Ademar Costa, Póvoa de Varzim

Os fenômenos Trump e Bolsonaro 

Trump e Bolsonaro, dois candidatos à presidência que jamais imaginaram chegar lá em boa parte da campanha. Candidatos de si mesmos, como muitos outros do passado, tendo motivações e razões de interesses pessoais específicos. Mas quis setores conservadores aliados aos ultraconservadores que sua figuração se tornasse realidade. Está formado o imbróglio para os dois países. Candidatos “bombas” absolutamente despreparados, cujo perigo é imprevisível. O mais grave é que até agora nenhuma acusação com fortes evidências pega, além de racismo, xenofobia, homofobia, outras suficientes para derrubar ou “levar à lona” quaisquer outros que os antecederam. Um fenômeno não decifrável até agora, pois apesar de tudo ainda conseguem apoio entre os eleitores que os elegeram. Naturalmente que EUA e Brasil têm realidades e explicações diferentes, mas na forma e conteúdo de suas eleições os dois se assemelham.

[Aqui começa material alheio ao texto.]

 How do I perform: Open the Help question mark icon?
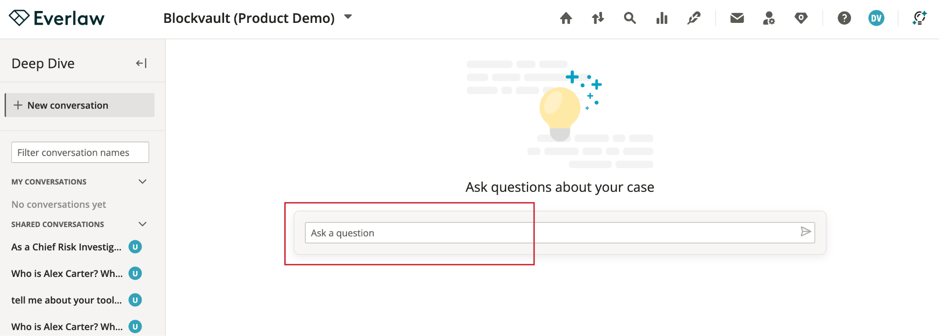point(844,18)
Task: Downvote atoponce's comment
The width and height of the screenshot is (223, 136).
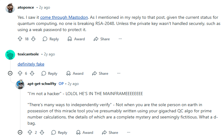Action: pyautogui.click(x=34, y=39)
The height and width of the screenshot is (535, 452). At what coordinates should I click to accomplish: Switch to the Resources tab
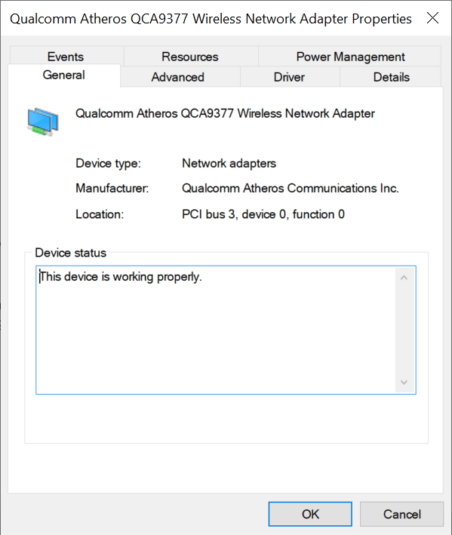coord(190,57)
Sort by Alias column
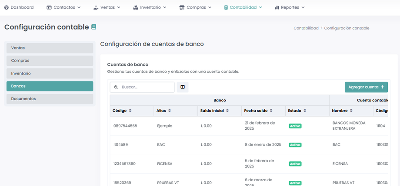The image size is (400, 186). (170, 111)
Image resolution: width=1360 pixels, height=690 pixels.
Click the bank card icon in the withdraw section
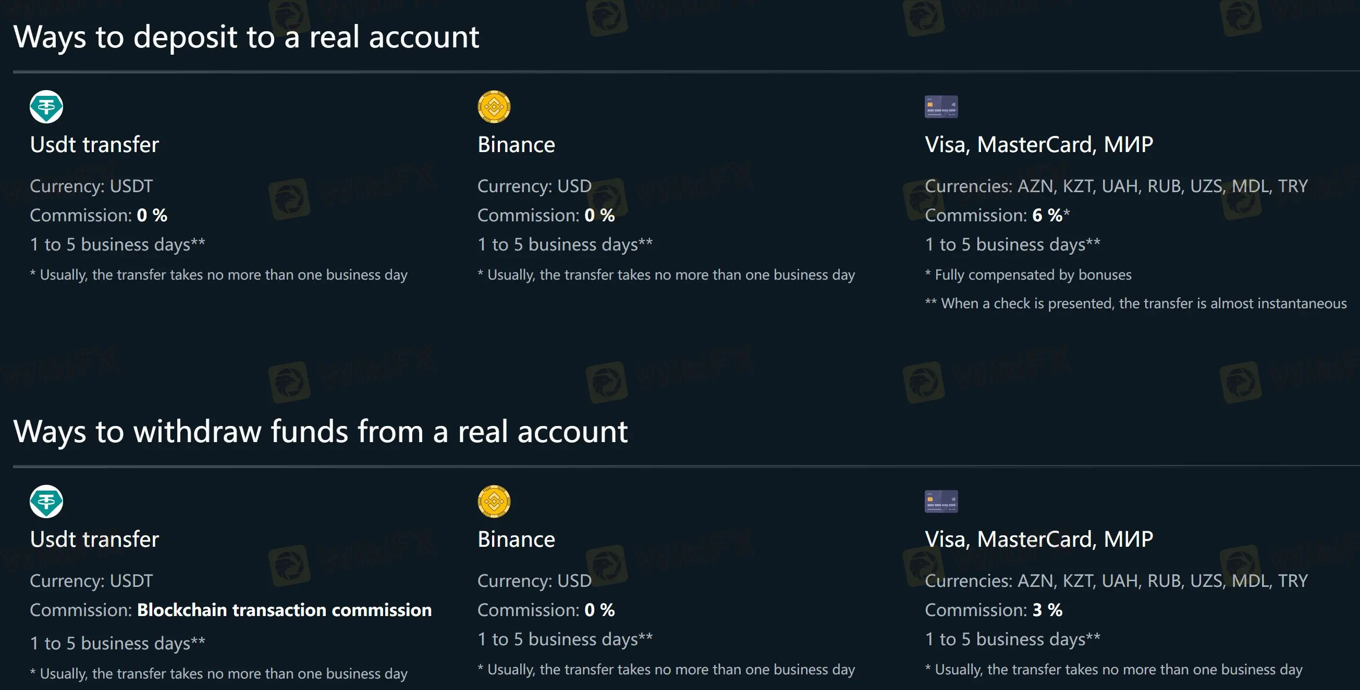pyautogui.click(x=941, y=501)
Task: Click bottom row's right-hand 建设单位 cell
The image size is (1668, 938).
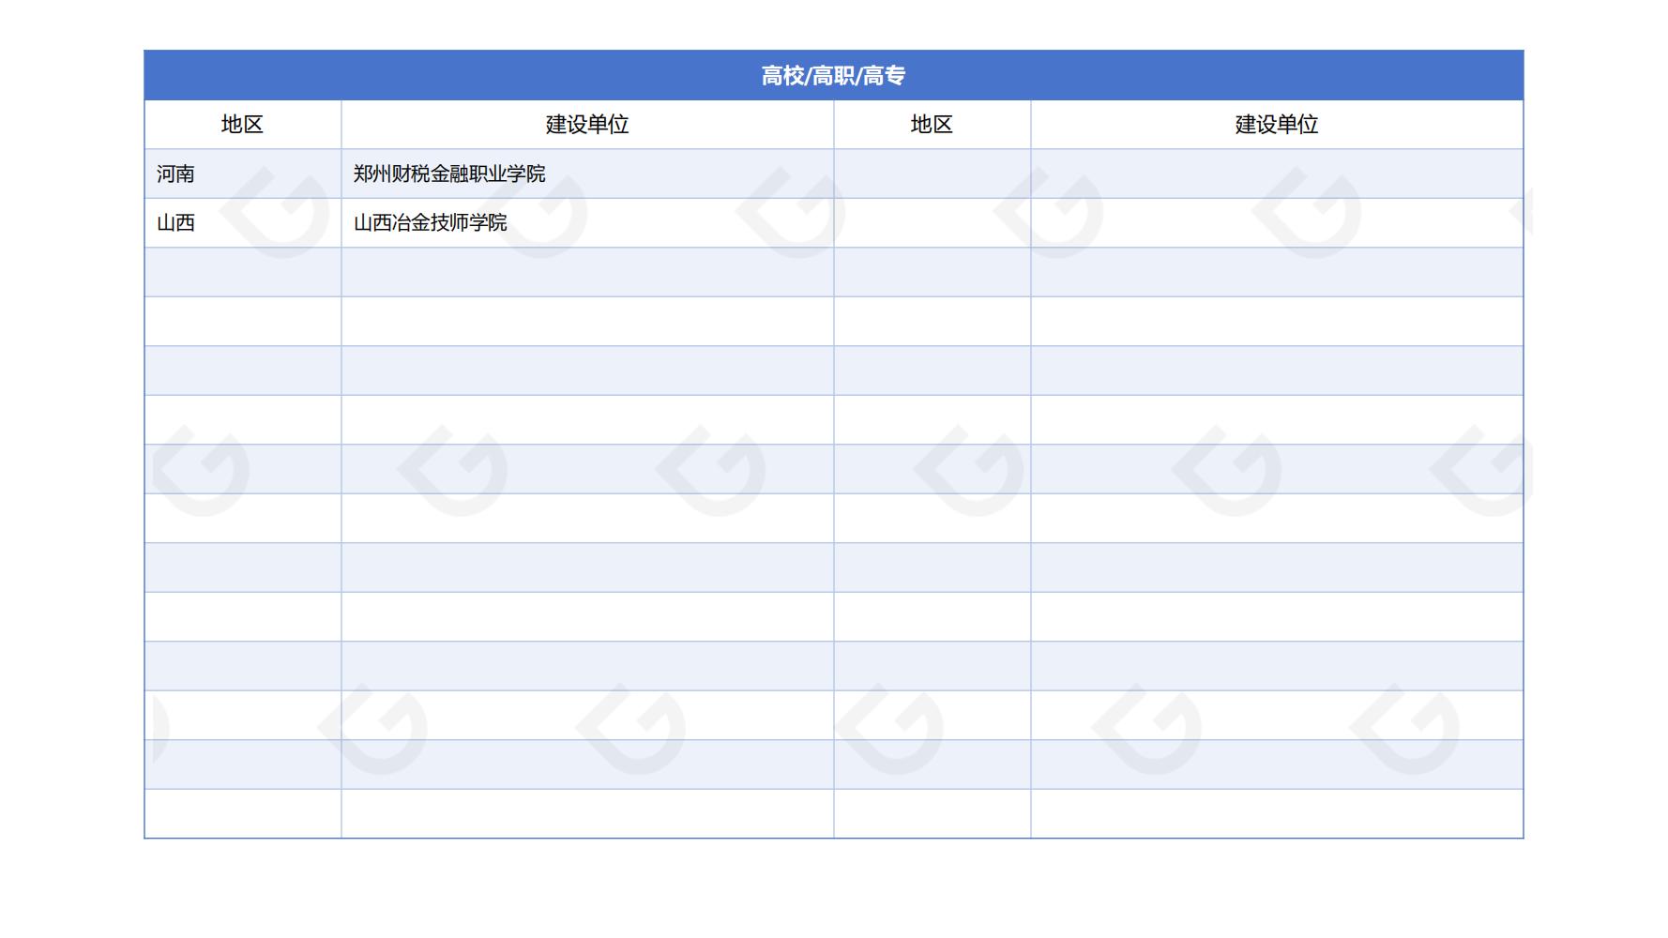Action: (x=1276, y=813)

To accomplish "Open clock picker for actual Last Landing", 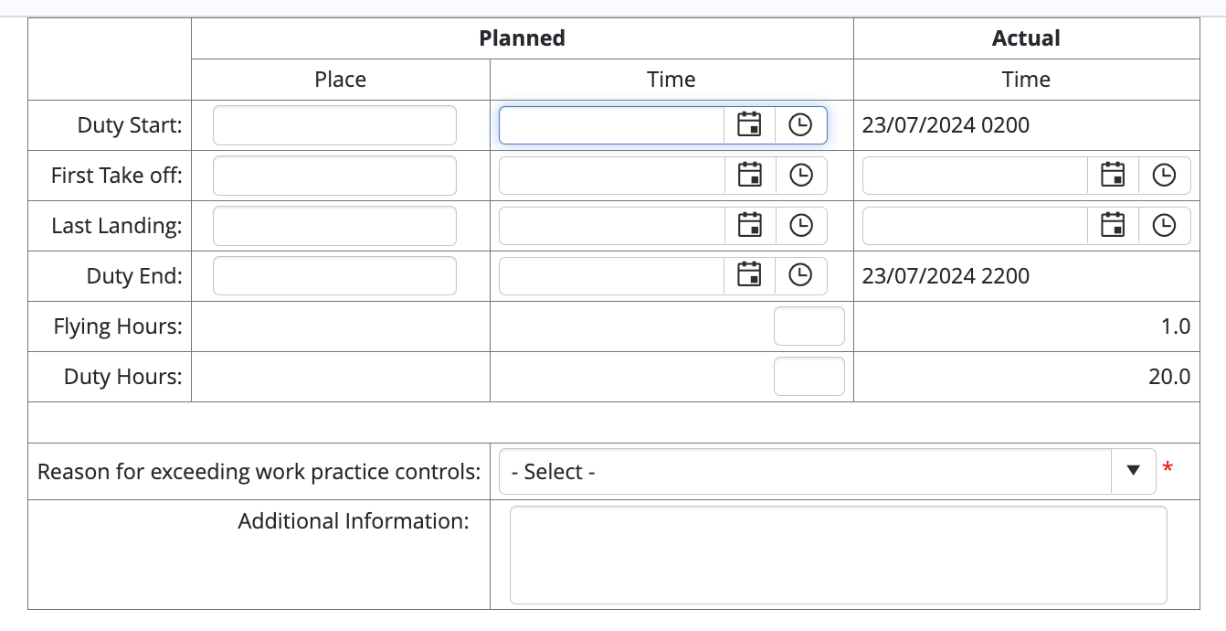I will (x=1164, y=226).
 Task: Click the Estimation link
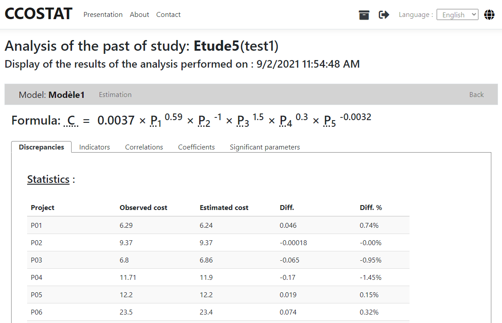tap(115, 95)
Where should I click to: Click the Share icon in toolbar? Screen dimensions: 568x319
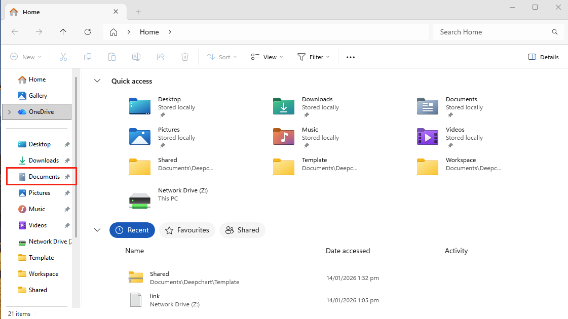click(x=161, y=57)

António Negrão de Sá, Rio de Janeiro

Família, Mérito e Compadrio

Portugal não tem falta de cidadãos capazes de exercerem cargos para os quais venham a ser chamados, e cujas pastas a desempenhar careçam de experiência e capacidade de resposta onde se alimenta a expectativa da resolução dos problemas de uma sociedade em que é difícil encontrar o rumo certo, e onde o ser humano vale mais pela cunha e pelos laços familiares, e menos pelo seu mérito.

Isto não é o que acontece com o elenco governativo português onde as notícias vindas a público nos dão conhecimento sobre as nomeações de familiares para o exercício de cargos de relevo, o que passa para a opinião pública a ideia de que este é um governo com um alto grau de parentesco, o qual vai abrir precedentes nos corredores da politica, não sendo esta uma prática aceitável.

O grau de parentesco, as amizades, as cunhas e as conveniências pessoais não se podem nem devem sobrepor às exigências de um país onde os mesmos laços familiares, as relações amistosas, os subornos e os compadrios, potenciam a existência de casos de corrupção, gerando também uma enorme desigualdade entre os cidadãos, onde a muitos destes, independentemente do seu mérito, valores morais e dedicação, lhes é vedada a sua oportunidade.